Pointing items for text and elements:
§

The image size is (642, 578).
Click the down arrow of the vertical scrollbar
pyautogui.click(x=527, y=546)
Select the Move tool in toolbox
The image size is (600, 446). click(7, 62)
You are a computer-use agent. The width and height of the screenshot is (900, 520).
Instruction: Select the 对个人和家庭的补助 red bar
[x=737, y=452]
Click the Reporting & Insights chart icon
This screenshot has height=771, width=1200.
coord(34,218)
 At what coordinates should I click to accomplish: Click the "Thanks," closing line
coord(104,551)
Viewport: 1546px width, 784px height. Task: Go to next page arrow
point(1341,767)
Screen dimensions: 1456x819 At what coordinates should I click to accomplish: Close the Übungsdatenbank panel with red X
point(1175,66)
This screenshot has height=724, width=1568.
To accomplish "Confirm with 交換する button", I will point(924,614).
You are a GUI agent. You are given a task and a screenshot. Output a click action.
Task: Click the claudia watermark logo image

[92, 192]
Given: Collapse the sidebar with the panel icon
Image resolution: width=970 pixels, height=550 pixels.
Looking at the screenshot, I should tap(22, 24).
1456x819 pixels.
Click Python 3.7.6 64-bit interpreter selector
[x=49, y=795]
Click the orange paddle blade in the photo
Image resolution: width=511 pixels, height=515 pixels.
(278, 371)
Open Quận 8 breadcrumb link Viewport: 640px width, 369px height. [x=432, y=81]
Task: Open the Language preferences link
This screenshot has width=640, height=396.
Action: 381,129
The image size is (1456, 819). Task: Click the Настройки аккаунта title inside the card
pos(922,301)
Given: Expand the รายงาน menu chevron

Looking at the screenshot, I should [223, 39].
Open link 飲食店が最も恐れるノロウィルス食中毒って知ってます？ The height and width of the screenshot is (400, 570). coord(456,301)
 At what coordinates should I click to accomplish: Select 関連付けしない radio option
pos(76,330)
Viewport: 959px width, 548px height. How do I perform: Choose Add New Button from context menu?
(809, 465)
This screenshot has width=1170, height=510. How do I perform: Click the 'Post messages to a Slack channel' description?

§

- Exercise -
Rewrite every line of the items above as one numbered list, dropping any blank lines.

- Answer to this problem -
1. The image size is (642, 578).
2. Click the down arrow of the vertical scrollbar
3. pyautogui.click(x=527, y=546)
4. Select the Move tool in toolbox
5. The image size is (600, 446). click(7, 62)
6. You are a computer-use agent. The width and height of the screenshot is (900, 520).
7. Instruction: Select the 对个人和家庭的补助 red bar
8. [x=737, y=452]
9. Click the Reporting & Insights chart icon
10. This screenshot has height=771, width=1200.
11. coord(34,218)
12.  At what coordinates should I click to accomplish: Click the "Thanks," closing line
13. coord(104,551)
14. Viewport: 1546px width, 784px height. Task: Go to next page arrow
15. point(1341,767)
16. Screen dimensions: 1456x819 At what coordinates should I click to accomplish: Close the Übungsdatenbank panel with red X
17. point(1175,66)
18. This screenshot has height=724, width=1568.
19. To accomplish "Confirm with 交換する button", I will point(924,614).
20. You are a GUI agent. You are given a task and a screenshot. Output a click action.
21. Task: Click the claudia watermark logo image
22. [92, 192]
23. Given: Collapse the sidebar with the panel icon
24. Image resolution: width=970 pixels, height=550 pixels.
25. Looking at the screenshot, I should tap(22, 24).
26. 1456x819 pixels.
27. Click Python 3.7.6 64-bit interpreter selector
28. [x=49, y=795]
29. Click the orange paddle blade in the photo
30. Image resolution: width=511 pixels, height=515 pixels.
31. (278, 371)
32. Open Quận 8 breadcrumb link Viewport: 640px width, 369px height. [x=432, y=81]
33. Task: Open the Language preferences link
34. This screenshot has width=640, height=396.
35. Action: 381,129
36. The image size is (1456, 819). Task: Click the Настройки аккаунта title inside the card
37. pos(922,301)
38. Given: Expand the รายงาน menu chevron
39. Looking at the screenshot, I should [223, 39].
40. Open link 飲食店が最も恐れるノロウィルス食中毒って知ってます？ The height and width of the screenshot is (400, 570). coord(456,301)
41.  At what coordinates should I click to accomplish: Select 関連付けしない radio option
42. pos(76,330)
43. Viewport: 959px width, 548px height. How do I perform: Choose Add New Button from context menu?
44. (809, 465)
45. This screenshot has width=1170, height=510. How do I perform: Click the 'Post messages to a Slack channel' description?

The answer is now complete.